Selected text:

^^^^^^^^

Extinction: A million species at risk, so what is saved?
With around one million species at risk, how do conservationists decide what species to save? …
A decade-long project to save one of the world’s most endangered birds has finally found success, with the birth of two chicks. But with an estimated one million species at risk across the world, and nothing like the money and resources to save them all, how do conservationists choose the few they can save?
“You have to wear one of these I’m afraid,” Tanya Grigg says sympathetically, handing me a distinctly unflattering blue hair net. “Any stray hairs could wrap around the birds’ legs and injure them; they’re so delicate.” Tanya has a soft voice and gentle manner that I can imagine putting the most skittish of birds at ease. She shows me into a large aviary.
There are just two, nervous-looking birds inside – both with miniature, shovel-shaped bills and spindly waders’ legs. They hop a little closer to each other and peer at us, apparently suspicious of the intrusion. Then Tanya unfolds a small chair, sits down and scatters some food in their direction. They are immediately, completely engrossed in eating.
These are the only UK-bred spoon-billed sandpipers; two precious specimens of possibly the most threatened bird species on the planet.
Their parents were hatched from eggs gathered – and extremely carefully transported – from nesting grounds of Russia’s Far East. At that point, with just a few hundred birds left in the world, the Wildfowl and Wetlands Trust (WWT) concluded that they were running out of time to save the species.
Almost a decade since that rescue mission, the two here are the first to be born in this UK spoon-billed sandpiper ark. Were these two little birds worth it? And how can anyone determine what is “worth it” when it comes to preventing extinction?

^^^^^^^^

Job 1: Rewrite the entries from the start up to and including the line with "Action: tap(356, 311)", putting "label" in place of "badge" and changing nothing else.

Exercise materials:
^^^^^^^^

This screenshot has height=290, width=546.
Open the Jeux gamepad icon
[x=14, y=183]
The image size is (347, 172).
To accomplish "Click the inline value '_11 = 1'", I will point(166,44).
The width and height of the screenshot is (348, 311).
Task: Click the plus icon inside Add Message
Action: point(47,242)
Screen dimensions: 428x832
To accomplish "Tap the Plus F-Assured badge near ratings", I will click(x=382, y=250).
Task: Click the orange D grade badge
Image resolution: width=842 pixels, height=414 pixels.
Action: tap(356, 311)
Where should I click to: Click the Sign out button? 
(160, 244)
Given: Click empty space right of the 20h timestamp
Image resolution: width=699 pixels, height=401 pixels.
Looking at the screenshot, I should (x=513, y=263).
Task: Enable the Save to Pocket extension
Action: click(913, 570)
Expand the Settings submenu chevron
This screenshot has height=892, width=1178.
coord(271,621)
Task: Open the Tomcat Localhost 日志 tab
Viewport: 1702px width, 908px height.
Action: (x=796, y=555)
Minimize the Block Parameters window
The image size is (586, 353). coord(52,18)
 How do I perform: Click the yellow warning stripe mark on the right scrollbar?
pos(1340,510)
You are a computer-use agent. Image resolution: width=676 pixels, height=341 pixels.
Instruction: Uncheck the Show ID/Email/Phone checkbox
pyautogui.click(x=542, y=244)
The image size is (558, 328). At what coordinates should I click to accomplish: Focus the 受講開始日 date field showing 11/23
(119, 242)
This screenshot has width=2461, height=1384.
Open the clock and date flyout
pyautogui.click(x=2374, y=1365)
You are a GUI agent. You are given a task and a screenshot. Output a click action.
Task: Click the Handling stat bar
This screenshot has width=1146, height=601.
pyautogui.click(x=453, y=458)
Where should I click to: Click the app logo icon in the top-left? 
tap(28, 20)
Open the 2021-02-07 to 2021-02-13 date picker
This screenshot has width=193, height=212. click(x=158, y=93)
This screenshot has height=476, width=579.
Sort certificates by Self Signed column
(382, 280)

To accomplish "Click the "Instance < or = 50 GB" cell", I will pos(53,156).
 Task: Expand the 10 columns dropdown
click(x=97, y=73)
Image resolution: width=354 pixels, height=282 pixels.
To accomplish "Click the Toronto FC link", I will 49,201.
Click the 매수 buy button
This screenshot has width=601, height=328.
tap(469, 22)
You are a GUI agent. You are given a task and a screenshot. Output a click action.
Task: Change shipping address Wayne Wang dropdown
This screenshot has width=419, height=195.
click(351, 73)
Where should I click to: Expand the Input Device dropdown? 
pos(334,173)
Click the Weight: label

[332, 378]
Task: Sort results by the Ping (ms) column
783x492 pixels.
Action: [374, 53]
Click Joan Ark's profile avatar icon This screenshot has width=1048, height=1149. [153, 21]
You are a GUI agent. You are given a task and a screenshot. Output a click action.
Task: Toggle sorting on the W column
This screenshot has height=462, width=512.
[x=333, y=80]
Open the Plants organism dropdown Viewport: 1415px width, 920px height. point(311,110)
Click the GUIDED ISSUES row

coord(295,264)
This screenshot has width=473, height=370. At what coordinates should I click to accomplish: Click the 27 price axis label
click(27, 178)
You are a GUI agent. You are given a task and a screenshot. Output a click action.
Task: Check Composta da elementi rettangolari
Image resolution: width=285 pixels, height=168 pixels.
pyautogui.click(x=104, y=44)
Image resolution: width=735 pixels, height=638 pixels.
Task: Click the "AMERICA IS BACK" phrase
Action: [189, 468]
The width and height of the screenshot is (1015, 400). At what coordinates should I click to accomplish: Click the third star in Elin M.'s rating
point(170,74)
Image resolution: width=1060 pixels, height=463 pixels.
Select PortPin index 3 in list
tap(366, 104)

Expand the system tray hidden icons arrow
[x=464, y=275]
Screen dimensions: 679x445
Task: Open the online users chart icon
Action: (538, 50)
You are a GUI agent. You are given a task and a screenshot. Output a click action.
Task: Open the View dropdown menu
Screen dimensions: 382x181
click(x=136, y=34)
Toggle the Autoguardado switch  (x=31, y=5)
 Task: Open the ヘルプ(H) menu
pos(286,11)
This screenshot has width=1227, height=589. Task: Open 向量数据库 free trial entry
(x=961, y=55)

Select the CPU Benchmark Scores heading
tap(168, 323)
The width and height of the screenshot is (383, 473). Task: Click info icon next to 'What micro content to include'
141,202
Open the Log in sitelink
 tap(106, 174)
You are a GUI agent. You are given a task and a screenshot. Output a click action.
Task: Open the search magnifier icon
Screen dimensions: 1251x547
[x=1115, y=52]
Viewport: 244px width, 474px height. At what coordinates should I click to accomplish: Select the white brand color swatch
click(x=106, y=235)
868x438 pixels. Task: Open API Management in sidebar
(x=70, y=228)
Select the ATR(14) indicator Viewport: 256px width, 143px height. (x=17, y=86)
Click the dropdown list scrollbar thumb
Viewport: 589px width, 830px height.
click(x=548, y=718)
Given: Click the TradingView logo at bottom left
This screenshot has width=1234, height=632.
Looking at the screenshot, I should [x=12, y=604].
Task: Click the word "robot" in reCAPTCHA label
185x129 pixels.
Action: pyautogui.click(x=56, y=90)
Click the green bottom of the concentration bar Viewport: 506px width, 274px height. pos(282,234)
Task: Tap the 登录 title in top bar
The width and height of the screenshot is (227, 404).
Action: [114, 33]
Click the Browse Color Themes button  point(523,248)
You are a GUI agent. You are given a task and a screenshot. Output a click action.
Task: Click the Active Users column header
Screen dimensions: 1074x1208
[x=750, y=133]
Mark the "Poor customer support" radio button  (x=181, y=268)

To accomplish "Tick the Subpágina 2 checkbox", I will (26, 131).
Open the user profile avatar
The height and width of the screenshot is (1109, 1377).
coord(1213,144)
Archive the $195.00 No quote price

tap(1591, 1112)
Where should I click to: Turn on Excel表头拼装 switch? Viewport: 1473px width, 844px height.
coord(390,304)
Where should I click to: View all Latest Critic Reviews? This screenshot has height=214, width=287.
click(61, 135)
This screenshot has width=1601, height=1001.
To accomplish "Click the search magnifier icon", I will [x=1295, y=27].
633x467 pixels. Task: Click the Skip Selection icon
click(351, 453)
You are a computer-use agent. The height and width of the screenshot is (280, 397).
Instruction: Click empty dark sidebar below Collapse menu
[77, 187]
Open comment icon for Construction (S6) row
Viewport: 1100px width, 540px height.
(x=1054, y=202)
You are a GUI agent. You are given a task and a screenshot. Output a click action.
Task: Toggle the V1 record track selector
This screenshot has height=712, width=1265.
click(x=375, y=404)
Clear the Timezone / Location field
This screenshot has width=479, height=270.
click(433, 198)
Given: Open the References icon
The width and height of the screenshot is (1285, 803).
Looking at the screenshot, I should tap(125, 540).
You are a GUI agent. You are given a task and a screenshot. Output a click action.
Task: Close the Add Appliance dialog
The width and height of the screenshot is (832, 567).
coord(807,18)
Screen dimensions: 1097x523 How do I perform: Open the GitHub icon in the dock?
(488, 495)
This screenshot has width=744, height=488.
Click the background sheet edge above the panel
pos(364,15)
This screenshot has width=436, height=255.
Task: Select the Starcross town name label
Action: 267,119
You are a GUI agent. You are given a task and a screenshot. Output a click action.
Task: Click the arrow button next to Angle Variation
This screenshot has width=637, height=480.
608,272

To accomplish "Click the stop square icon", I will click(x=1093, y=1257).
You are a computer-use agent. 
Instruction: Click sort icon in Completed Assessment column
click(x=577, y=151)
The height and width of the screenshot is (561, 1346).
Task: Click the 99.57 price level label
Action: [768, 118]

^^^^^^^^

Job 2: In the article on saving species from extinction, which organization concluded it was running out of time to save the spoon-billed sandpiper?

Written reply 1:
This screenshot has height=290, width=546.
Open the Jeux gamepad icon
[x=14, y=183]
The image size is (347, 172).
To accomplish "Click the inline value '_11 = 1'", I will point(166,44).
The width and height of the screenshot is (348, 311).
Task: Click the plus icon inside Add Message
Action: point(47,242)
Screen dimensions: 428x832
To accomplish "Tap the Plus F-Assured label near ratings", I will click(x=382, y=250).
Task: Click the orange D grade label
Image resolution: width=842 pixels, height=414 pixels.
Action: tap(356, 311)

Written reply 2: The Wildfowl and Wetlands Trust (WWT).